Even though a health insurance policy is a legally binding contract between you and your provider, you are entitled to cancel your insurance policy at your discretion. When you decide to discontinue your coverage, though, writing and signing the cancellation request serves as evidence of your intention if the insurance provider refuses cancellation for any reason. Only the owner of the policy can cancel the insurance coverage. Keep your letter brief and to the point.
Read through your existing policy to verify the details regarding your right to cancel and the process you must follow.
Use a standard letter format. Place the date, company name, department name and address on the top left side of the letter. Move down a couple of lines and indicate the subject of the letter. For example, write, "Subject: Cancellation of Health Insurance Policy." Include the policy number in the subject section.
Write the body of the letter.
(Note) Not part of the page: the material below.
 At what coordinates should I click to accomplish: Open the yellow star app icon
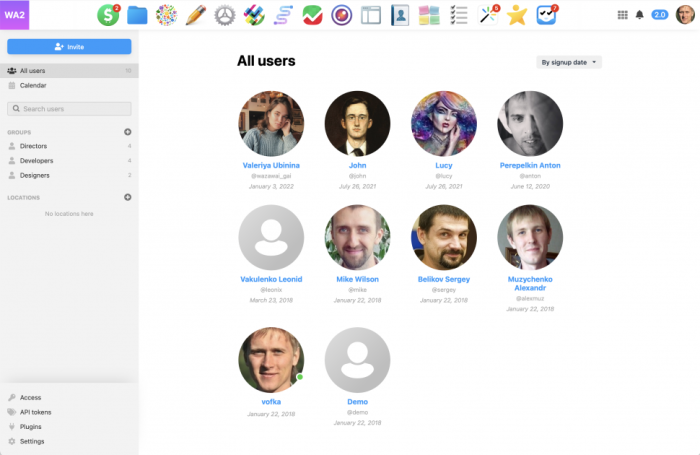coord(517,15)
In the first paragraph state the letter serves as a formal request to cancel the referenced insurance policy. Provide the requested effective date of cancellation.
Create a second paragraph stating that the provider is to cease any further charges to your credit card, debit card or bank account. Include a request for a written confirmation of the cancellation and a refund for any unused premium within 30 days of the letter’s date. Indicate you are available if there are any questions that must be answered.
Place your name, address and contact phone number at the bottom of the letter. Include your signature as policyholder.
- Include the reason for the insurance policy cancellation only if you believe it is necessary.
- Providing the effective dates of the policy is optional because this information is in the insurance provider’s files.
- Keep copies of any correspondence between you and the provider. Write down the dates and times of all phone conversations between you and any provider representatives. Continue to monitor the progress until the cancellation is finalized.
- When mailing the letter, request a Delivery Confirmation and Return Receipt to serve as proof the letter was delivered to and received by the provider. The Return Receipt requires a signature when the letter is accepted at the health insurance provider’s offices. Sending the letter by Certified Mail is another option.